[Task to carry out]
In the entries that follow, find the line containing "Viewport: 1166px width, 859px height."; from there, copy every line exactly through the line containing "You are a computer-use agent. The image".

Segment Open

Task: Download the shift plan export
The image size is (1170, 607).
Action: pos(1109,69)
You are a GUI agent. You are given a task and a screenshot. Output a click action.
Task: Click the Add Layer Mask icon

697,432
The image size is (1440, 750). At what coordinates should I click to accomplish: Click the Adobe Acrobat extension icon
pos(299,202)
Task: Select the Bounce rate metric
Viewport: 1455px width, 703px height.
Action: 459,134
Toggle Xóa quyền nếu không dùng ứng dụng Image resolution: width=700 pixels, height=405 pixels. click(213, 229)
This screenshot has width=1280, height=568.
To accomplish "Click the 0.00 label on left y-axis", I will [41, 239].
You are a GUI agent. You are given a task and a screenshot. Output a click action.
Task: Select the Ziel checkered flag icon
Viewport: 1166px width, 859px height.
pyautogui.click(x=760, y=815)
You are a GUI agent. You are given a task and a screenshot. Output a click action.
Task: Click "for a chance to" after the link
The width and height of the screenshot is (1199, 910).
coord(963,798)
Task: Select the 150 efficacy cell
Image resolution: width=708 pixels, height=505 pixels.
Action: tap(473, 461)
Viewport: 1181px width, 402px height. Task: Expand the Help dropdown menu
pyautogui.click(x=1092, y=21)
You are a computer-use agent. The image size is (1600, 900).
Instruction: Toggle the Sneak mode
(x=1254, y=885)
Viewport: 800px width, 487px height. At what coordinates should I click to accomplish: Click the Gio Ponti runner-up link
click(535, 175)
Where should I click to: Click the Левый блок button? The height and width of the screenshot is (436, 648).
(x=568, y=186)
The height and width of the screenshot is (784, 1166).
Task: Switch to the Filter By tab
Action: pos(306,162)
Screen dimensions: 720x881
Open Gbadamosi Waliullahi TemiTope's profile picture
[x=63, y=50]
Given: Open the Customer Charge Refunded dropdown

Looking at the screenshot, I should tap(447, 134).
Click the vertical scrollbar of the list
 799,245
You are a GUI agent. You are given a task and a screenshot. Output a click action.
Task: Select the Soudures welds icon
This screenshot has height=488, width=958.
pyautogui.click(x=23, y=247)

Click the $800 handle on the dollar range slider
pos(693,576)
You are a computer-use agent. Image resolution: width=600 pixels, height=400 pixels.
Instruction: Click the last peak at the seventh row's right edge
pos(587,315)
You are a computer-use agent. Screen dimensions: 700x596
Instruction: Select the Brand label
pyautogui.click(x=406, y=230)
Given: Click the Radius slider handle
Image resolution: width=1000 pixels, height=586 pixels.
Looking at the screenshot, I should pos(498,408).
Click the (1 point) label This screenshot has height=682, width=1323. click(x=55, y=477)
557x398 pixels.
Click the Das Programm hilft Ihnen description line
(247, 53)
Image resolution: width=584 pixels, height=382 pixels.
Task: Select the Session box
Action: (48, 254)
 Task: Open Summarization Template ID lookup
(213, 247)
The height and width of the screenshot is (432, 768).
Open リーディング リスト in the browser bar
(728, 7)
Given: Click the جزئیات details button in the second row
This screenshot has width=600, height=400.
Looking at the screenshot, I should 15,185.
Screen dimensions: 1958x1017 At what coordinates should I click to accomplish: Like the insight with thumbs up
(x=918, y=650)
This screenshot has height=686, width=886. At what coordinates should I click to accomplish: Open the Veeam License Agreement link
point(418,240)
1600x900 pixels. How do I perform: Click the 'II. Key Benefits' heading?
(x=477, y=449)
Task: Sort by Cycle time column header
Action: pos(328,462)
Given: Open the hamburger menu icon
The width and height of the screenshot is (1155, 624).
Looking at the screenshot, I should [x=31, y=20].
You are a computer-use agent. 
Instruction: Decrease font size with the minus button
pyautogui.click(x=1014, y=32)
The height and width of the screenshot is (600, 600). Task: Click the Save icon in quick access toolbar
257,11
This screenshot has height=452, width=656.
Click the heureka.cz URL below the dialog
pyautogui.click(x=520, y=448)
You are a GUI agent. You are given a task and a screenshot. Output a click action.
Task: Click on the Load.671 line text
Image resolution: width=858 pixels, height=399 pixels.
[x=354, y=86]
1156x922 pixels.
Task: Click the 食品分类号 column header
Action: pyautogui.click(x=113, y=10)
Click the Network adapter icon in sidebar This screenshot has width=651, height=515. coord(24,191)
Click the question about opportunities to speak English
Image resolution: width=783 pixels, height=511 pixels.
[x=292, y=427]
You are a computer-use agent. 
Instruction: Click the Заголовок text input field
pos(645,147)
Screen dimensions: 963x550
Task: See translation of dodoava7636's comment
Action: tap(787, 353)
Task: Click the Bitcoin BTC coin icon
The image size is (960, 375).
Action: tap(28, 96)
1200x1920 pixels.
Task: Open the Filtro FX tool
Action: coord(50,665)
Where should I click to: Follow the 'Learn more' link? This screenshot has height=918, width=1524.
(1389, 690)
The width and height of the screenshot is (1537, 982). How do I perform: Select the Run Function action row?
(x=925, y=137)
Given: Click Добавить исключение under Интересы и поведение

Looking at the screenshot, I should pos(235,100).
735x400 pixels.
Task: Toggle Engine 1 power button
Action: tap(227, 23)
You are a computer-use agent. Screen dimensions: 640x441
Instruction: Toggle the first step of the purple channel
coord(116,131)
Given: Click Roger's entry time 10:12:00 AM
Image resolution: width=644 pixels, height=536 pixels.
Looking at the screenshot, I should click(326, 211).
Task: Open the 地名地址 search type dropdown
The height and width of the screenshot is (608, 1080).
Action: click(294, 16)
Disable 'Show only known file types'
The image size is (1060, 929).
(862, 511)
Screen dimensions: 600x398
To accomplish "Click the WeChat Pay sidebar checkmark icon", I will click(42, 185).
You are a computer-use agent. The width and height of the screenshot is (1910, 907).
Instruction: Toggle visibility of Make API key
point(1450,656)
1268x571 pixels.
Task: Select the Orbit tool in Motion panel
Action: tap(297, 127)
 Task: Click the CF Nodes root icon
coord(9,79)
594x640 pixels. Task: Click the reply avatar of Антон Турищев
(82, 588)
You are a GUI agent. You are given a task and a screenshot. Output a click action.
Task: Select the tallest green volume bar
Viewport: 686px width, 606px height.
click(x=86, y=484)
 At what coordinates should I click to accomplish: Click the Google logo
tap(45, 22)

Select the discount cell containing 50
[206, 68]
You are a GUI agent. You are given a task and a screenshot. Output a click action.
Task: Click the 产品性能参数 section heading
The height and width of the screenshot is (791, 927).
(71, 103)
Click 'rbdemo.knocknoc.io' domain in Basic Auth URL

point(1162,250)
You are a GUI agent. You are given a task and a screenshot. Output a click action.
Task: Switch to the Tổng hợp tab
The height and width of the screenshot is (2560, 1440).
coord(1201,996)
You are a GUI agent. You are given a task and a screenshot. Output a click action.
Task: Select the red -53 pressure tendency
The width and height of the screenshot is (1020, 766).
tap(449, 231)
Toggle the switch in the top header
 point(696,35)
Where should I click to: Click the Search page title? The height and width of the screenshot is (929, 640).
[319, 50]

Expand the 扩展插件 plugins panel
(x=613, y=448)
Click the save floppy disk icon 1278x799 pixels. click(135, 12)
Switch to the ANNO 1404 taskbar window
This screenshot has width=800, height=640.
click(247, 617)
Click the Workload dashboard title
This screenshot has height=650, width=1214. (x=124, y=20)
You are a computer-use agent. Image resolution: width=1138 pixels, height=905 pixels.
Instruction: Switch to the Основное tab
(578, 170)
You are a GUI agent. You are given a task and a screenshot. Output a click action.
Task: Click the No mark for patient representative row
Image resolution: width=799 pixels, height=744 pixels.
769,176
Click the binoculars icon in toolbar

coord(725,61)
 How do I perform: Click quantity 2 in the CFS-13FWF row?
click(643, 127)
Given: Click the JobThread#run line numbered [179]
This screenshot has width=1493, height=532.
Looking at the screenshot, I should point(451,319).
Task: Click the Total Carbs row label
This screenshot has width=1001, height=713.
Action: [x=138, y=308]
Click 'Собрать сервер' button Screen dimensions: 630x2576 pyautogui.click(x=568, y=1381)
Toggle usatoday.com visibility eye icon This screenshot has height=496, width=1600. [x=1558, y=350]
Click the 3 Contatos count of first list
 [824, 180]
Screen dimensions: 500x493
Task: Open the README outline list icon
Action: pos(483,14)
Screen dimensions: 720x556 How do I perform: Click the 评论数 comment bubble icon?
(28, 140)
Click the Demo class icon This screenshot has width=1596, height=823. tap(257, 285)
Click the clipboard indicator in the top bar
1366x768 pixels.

Segment Closed

[Written answer]
Viewport: 1166px width, 859px height.
pyautogui.click(x=760, y=815)
You are a GUI agent. You are given a task and a screenshot. Output a click action.
Task: Click "for a chance to" after the link
The width and height of the screenshot is (1199, 910).
coord(963,798)
Task: Select the 150 efficacy cell
Image resolution: width=708 pixels, height=505 pixels.
Action: tap(473, 461)
Viewport: 1181px width, 402px height. Task: Expand the Help dropdown menu
pyautogui.click(x=1092, y=21)
You are a computer-use agent. The image size is (1600, 900).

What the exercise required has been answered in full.